The task> Express the part of the entries that opens with the line containing "Click the Black Cat Wrap Style Dress title" and closes with the line containing "pos(33,121)", both lines included, as a Markdown table. Use two columns, Row for the row number and Line for the text of each line, and leave out blank lines.

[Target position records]

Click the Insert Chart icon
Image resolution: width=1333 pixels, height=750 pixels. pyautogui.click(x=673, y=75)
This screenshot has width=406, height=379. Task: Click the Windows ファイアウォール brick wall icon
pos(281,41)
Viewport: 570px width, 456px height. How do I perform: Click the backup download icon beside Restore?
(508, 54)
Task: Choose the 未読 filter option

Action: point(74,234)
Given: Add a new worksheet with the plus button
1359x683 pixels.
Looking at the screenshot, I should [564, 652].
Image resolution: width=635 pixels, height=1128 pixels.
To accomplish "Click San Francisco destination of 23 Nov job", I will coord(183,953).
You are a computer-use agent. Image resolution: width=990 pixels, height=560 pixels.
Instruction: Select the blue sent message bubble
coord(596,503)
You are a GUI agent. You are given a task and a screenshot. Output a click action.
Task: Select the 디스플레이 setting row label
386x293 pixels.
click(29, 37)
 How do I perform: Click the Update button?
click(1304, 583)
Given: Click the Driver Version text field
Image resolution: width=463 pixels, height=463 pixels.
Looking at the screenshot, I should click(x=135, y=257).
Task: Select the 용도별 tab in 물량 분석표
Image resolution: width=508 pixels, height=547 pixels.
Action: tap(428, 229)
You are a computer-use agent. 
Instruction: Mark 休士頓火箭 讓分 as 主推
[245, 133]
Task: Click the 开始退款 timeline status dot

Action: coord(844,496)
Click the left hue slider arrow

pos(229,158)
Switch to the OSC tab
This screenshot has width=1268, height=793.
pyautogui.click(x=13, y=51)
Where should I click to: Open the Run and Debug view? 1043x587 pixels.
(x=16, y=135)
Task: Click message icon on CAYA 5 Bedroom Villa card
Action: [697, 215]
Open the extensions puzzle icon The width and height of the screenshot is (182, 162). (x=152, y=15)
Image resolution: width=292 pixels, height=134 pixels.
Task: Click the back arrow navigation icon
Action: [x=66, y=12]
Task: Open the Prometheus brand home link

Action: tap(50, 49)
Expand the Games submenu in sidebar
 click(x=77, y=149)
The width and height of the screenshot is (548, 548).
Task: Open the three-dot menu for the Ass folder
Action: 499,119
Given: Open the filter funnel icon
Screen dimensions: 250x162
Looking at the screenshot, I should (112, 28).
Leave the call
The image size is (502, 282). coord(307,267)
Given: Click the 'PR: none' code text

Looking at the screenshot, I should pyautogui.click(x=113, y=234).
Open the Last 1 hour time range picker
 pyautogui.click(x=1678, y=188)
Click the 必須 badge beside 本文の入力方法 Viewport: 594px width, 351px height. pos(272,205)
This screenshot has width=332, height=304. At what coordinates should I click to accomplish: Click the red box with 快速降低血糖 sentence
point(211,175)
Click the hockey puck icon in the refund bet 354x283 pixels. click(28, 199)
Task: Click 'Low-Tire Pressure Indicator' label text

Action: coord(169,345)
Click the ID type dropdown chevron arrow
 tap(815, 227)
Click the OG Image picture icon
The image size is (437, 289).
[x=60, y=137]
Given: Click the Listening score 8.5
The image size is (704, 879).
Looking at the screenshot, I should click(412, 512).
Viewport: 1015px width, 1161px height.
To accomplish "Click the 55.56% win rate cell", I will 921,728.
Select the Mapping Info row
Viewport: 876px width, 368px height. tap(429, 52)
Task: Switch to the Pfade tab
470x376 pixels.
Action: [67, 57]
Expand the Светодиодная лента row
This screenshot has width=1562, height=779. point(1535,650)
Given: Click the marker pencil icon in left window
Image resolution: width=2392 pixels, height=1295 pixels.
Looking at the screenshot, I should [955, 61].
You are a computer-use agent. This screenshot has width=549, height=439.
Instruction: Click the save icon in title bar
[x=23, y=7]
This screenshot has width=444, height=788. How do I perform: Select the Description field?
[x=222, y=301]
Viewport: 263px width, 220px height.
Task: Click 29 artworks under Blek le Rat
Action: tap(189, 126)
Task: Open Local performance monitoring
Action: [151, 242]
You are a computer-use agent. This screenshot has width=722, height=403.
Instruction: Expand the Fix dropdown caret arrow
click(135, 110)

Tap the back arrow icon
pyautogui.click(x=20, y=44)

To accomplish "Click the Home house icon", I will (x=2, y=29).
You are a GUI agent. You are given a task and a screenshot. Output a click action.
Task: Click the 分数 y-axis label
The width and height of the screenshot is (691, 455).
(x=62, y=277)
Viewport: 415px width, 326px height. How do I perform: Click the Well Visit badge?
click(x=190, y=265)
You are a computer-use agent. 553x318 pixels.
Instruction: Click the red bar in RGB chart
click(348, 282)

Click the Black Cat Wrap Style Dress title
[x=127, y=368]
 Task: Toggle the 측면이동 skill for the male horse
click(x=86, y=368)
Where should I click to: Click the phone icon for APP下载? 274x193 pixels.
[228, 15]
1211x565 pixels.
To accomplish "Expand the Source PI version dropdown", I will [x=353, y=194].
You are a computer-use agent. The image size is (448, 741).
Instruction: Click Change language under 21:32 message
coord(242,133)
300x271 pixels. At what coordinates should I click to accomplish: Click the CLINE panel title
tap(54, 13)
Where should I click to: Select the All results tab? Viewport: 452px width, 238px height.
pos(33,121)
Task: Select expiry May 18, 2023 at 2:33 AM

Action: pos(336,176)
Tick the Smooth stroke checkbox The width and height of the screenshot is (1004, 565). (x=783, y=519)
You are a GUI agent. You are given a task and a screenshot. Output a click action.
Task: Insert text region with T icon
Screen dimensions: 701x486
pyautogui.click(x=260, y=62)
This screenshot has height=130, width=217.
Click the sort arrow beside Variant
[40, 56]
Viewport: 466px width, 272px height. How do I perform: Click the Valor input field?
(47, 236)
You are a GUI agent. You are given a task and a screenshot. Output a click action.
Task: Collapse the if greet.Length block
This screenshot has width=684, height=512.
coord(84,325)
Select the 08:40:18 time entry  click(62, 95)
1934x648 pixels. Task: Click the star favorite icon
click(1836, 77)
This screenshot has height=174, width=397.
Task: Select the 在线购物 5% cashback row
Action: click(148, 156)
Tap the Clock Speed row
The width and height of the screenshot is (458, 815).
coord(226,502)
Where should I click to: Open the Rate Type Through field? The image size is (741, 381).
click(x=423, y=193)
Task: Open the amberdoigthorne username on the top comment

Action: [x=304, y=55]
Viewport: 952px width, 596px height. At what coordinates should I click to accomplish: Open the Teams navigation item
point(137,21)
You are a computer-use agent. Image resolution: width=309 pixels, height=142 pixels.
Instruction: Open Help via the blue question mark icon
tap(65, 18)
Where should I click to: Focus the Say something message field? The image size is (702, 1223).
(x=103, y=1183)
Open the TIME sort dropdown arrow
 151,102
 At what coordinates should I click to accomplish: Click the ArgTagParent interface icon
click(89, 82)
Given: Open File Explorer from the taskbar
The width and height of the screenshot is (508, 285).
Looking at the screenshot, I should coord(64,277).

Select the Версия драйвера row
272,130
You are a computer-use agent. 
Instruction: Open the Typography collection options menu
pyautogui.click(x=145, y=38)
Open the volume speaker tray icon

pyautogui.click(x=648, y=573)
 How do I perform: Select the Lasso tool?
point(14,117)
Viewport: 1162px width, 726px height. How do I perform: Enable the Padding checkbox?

Solution to this task>
| Row | Line |
|---|---|
| 1 | Click the Black Cat Wrap Style Dress title |
| 2 | [x=127, y=368] |
| 3 |  Task: Toggle the 측면이동 skill for the male horse |
| 4 | click(x=86, y=368) |
| 5 | Where should I click to: Click the phone icon for APP下载? 274x193 pixels. |
| 6 | [228, 15] |
| 7 | 1211x565 pixels. |
| 8 | To accomplish "Expand the Source PI version dropdown", I will [x=353, y=194]. |
| 9 | You are a computer-use agent. The image size is (448, 741). |
| 10 | Instruction: Click Change language under 21:32 message |
| 11 | coord(242,133) |
| 12 | 300x271 pixels. At what coordinates should I click to accomplish: Click the CLINE panel title |
| 13 | tap(54, 13) |
| 14 | Where should I click to: Select the All results tab? Viewport: 452px width, 238px height. |
| 15 | pos(33,121) |